Meski layanan paylater memudahkan penggunanya untuk berbelanja kapapun dan dimanapun dengan menggunakan sistem cicilan, namun terjadi peningkatan kredit macet paylater sebesar 3,48 persen menjadi 3,78 persen.
Kredit macet paylater tersebut terjadi seiring dengan meningkatnya utang pinjaman online (pinjol) di tahun ini menjadi Rp80,94 triliun. Sementara itu, kredit macet juga meningkat 2,93 persen.

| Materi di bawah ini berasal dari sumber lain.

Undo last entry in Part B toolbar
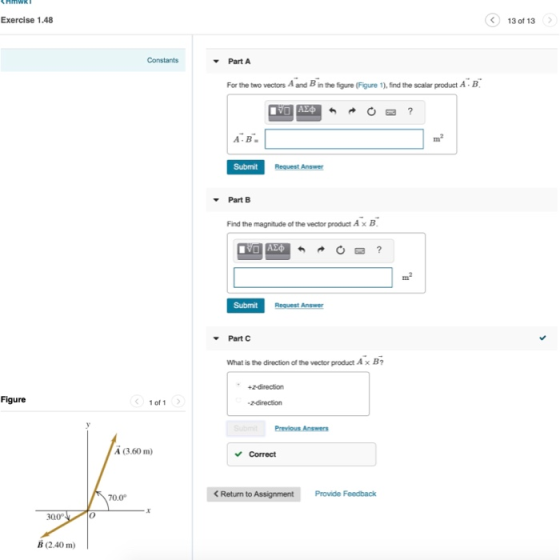Viewport: 560px width, 560px height. 301,250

Paylater memang memberikan kemudahan seperti pendaftaran yang bisa diajukan secara online dengan tenor fleksibel serta beberapa juga tanpa adanya bunga. Namun, paylater juga memiliki risiko untuk keuangan.
Dimana, dapat mengganggu pengaturan keuangan pribadi, karena terdapat kewajiban cicilan yang seringkali tertunda pembayarannya. Disamping itu, terdapat juga biaya tak terduga seperti biaya administrasi dan langganan yang tentunya dapat semakin menambah beban para pengguna paylater.

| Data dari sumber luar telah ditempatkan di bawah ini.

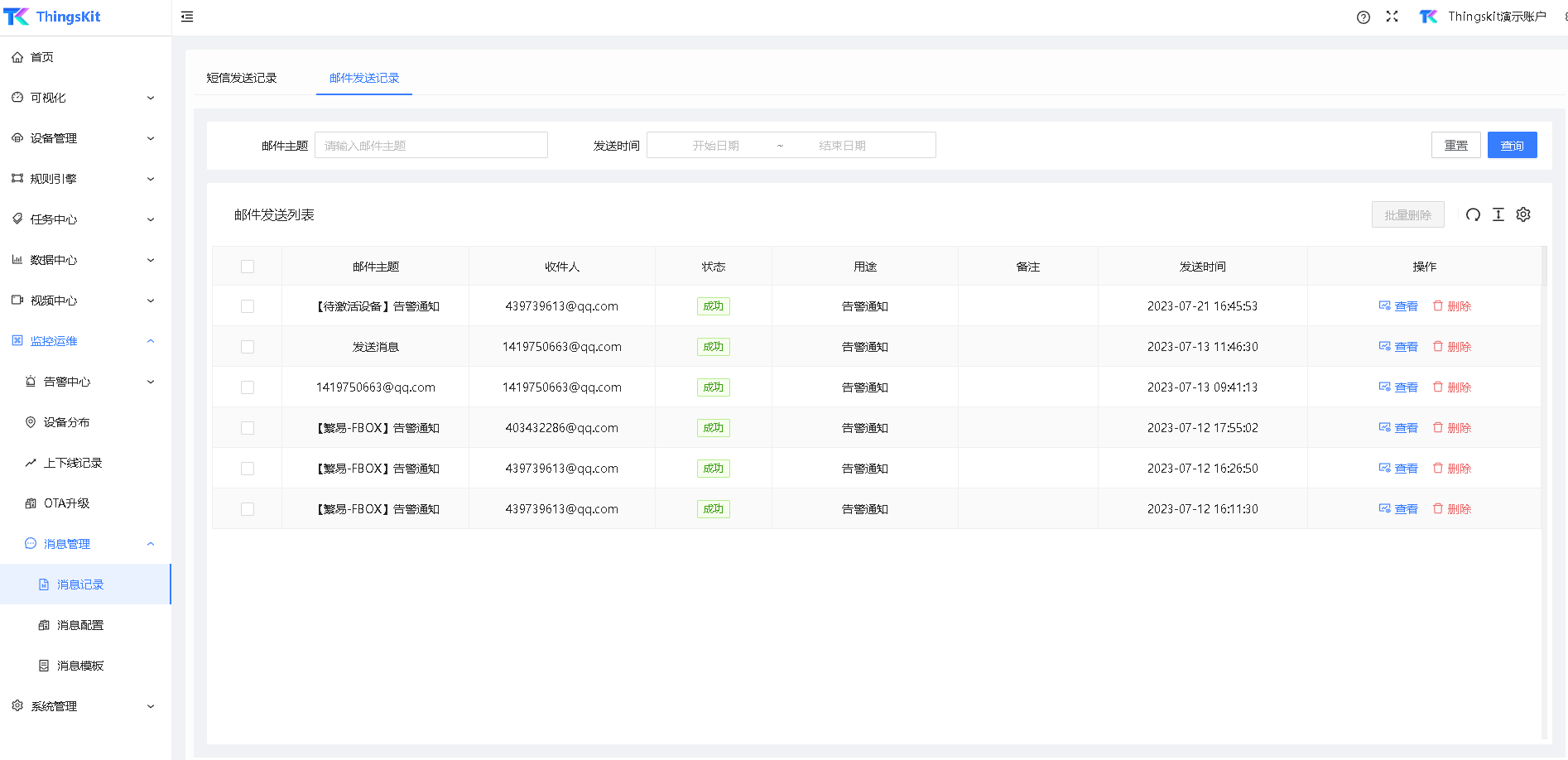Open 消息模板 in the sidebar
Screen dimensions: 1568x760
(x=80, y=666)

Dari sisi psikologis, juga dapat memicu perilaku konsumtif dan kebiasaan belanja secara berlebihan karena adanya berbagai promo dan diskon yang ditawarkan.
Pihak OJK (Otoritas Jasa Keuangan) sendiri telah menetapkan syarat terbaru untuk paylater sejak Januari 2025 lalu. Calon penggunanya wajib memiliki batas usia minimal 18 tahun atau sudah menikah, dengan pendapatan minimal Rp 3 juta per bulan.
Meski langkah ini dianggap dapat melindungi konsumen dan mencegah potensi jebakan utang, khususnya bagi pengguna dengan literasi keuangan rendah atau tanpa penghasilan tetap, sayangnya utang paylater masyarakat Indonesia kini terus bertambah.